CONSIGNES À SUIVRE:
**a)** Répondez aux questions suivantes d'après l'article sur les musées pour enfants :
(i) En quelle année le Môm'art a-t-il été inauguré à Troyes ?
(ii) Combien de visiteurs le Musée en Herbe accueille-t-il environ chaque année ?
(iii) Dans quelle rue de Paris le Musée en Herbe est-il installé depuis avril 2008 ?
**b)** Recopiez le passage de l'article sur les musées pour enfants en commençant à « Le 15 septembre » et en terminant à « faveur des élus. ».

TEXTE PROPOSÉ:
#####
Education

Musées pour enfants : une rentrée difficile

À Paris et à Troyes, la baisse des subventions menace de fermeture deux musées dédiés à l’éveil artistique des enfants. Preuve que ce n’est pas encore une priorité des élus

Par Sophie Flouquet · Le Journal des Arts

Le 15 septembre 2009 - 1514 mots

Structures culturelles dédiées à la jeunesse, le Musée en Herbe, créé en 1975 à Paris, et le Môm’art, inauguré en 2006 à Troyes, risquent tous deux de fermer leurs portes faute de subventions nécessaires. Preuve que, contrairement aux discours officiels, l’éducation artistique n’a pas la faveur des élus.

Il y a les déclarations publiques et la réalité. D’un côté des textes officiels inscrivant l’histoire des arts, par une circulaire en date du 29 avril 2008, dans les programmes scolaires de l’école primaire et du collège, de l’autre des initiatives sabordées par les collectivités publiques et abandonnées par le ministère de la Culture. Telle est la triste réalité hexagonale des musées pour enfants, modèle né aux États-Unis à la fin du XIXe siècle, où il existe aujourd’hui plus de 200 établissements privilégiant une pédagogie active stimulant la curiosité des enfants sur des sujets artistiques, scientifiques, environnementaux ou sociétaux. Or, deux des rares musées français existant sont aujourd’hui menacés de mettre la clef sous la porte.
À Paris, c’est un pionnier, le Musée en Herbe, créé en 1975 au Jardin d’Acclimatation, dans le Bois de Boulogne, qui risque de bientôt disparaître. Alors que le groupe de luxe LVMH, concessionnaire du jardin, a obtenu le départ du site de cette structure – tout comme celle de l’Exploradôme, musée interactif dédié aux sciences relogé à Vitry-sur-Seine –, c’est désormais la Mairie de Paris, l’un de ses principaux bailleurs de fonds, qui tente de lâcher le musée. Largement plébiscité par les familles pour sa pédagogie basée sur le jeu, l’établissement accueille pourtant près de 75 000 visiteurs par an, dont deux tiers via les écoles et les centres de loisirs. Installé depuis avril 2008 dans des locaux qu’il doit désormais louer au centre de la capitale, rue Hérold (Ier arrondissement), il est ainsi menacé de perdre 150 000 euros de subventions, soit la moitié de l’enveloppe allouée tous les ans par la Ville, sur un budget global de 900 000 euros, financé aux deux tiers restant par des ressources propres et des sponsors.
#####
DONNÉES FOURNIES:
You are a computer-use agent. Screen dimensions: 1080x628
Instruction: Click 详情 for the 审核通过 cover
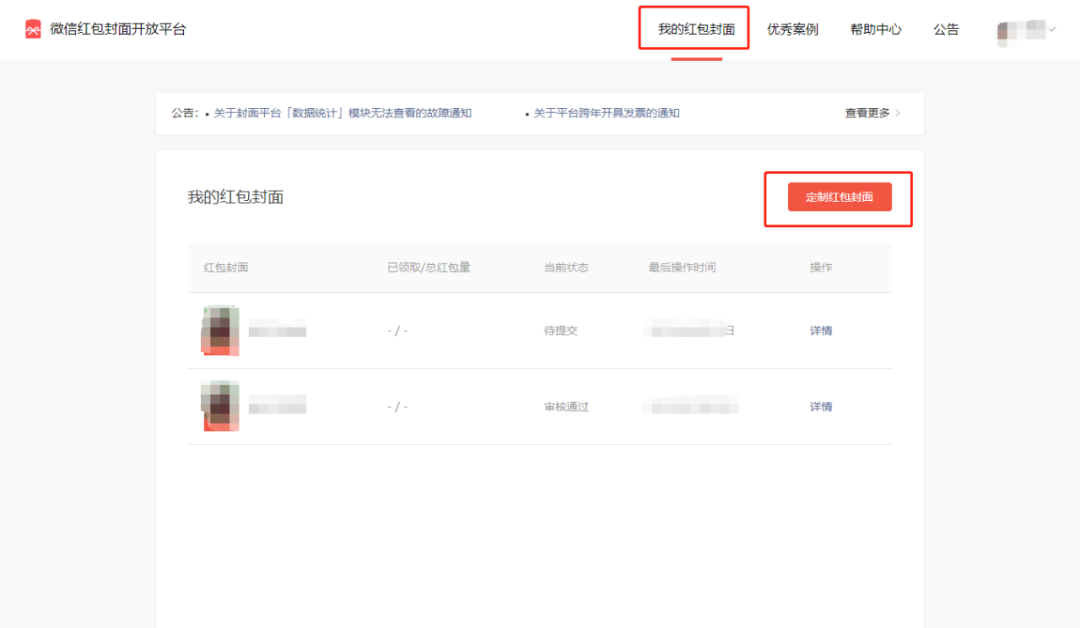(x=820, y=406)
#####
EXERCICE CORRIGÉ:
**a)**
(i) En 2006.
(ii) Près de 75 000 visiteurs.
(iii) Rue Hérold.

**b)**
Le 15 septembre 2009 - 1514 mots

Structures culturelles dédiées à la jeunesse, le Musée en Herbe, créé en 1975 à Paris, et le Môm’art, inauguré en 2006 à Troyes, risquent tous deux de fermer leurs portes faute de subventions nécessaires. Preuve que, contrairement aux discours officiels, l’éducation artistique n’a pas la faveur des élus.